Once one particle was measured its twin somehow "knew" that it had to assume the corresponding property. 

This is a huge problem. Information travelling faster than light is the same as information travelling backwards through time... which is impossible. Remember entropy? The Arrow of Time?  The Second Law of Thermodynamics?

In 2015 physicist Justin Lee proposed that once a measurement is made, the quantum state of the two-particle system does indeed decohere (collapse) backwards through time. How can it do this without creating a paradox? Without violating cause and effect?

The solution is that the only thing that is changed in the past is the nature of the uncertain entangled state. Nothing else in the universe is affected at that time, so causality is not violated. It sounds like science fiction but it is allowed by our understanding of physical laws.




REAL...?

We rely on accurate time keeping for so many things, and it works very well in our ordinary lives, but out in space - travelling at 0.99c or skimming the event horizon of a black hole - it all gets a bit more complicated. Even here on Earth we cannot really say that two events happened at exactly the same time. And thanks to quantum entanglement we cannot even say that the Arrow of Time is sacred....
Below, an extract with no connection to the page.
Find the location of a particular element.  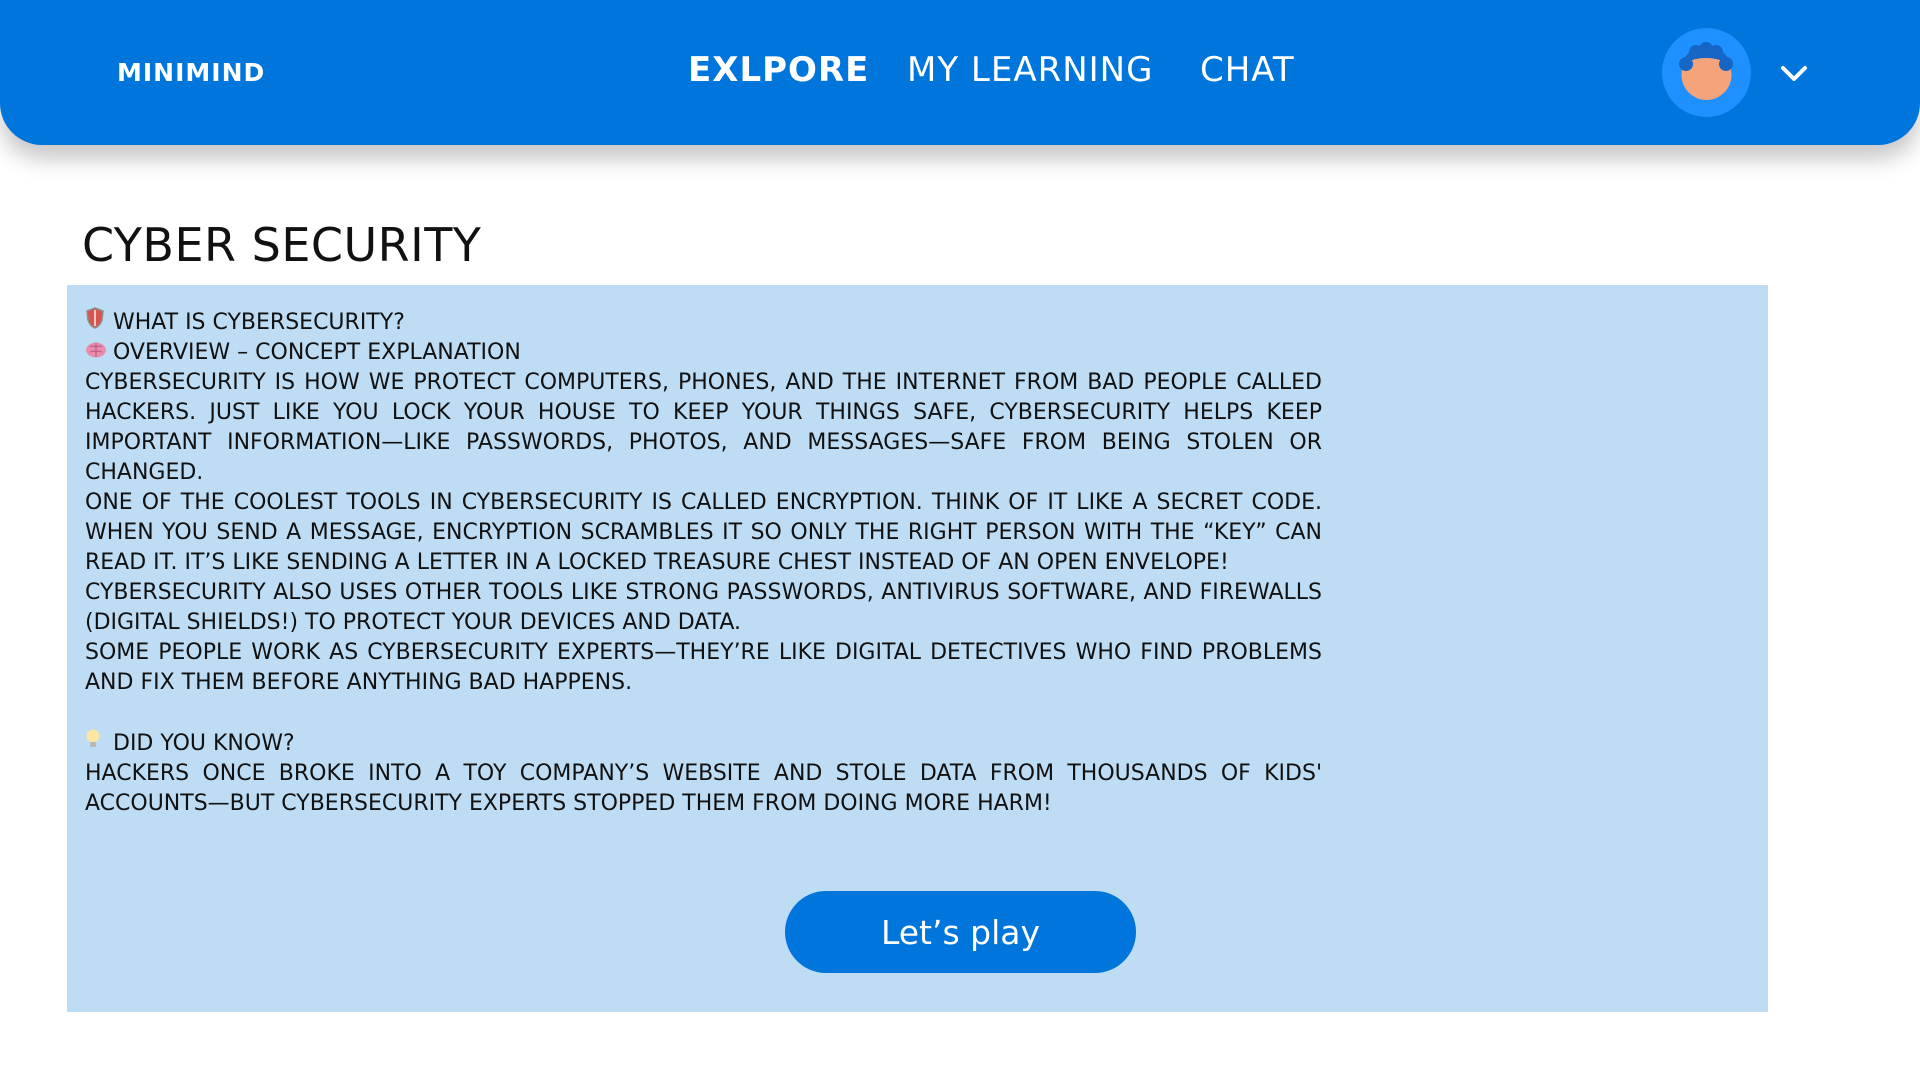

section-heading-overview: OVERVIEW – CONCEPT EXPLANATION is located at coordinates (704, 353). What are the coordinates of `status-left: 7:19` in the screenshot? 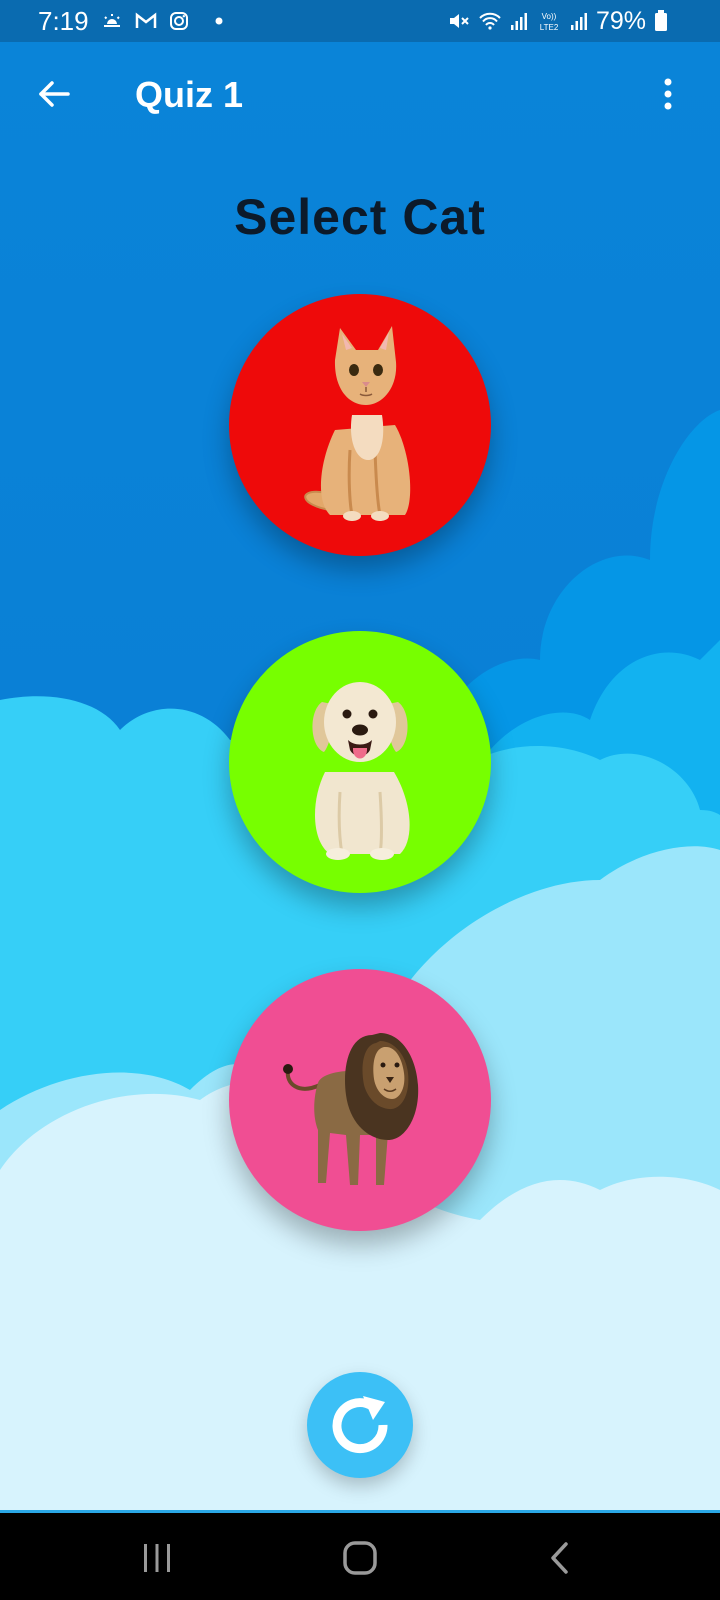 It's located at (224, 22).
So is time - time itself - real?  A real, physical thing that is really there?

Most definitely YES. 

Without time, there is no space, because time and space are two inseparable aspects of one phenomenon, spacetime. And without space... Well, there would be nobody to ask the question.

However, it is much more complex than our intuitive understanding of it. We can almost forgive people for waxing philosophic and saying it is all an illusion.

Almost....





Time is real, but strange....REAL strange!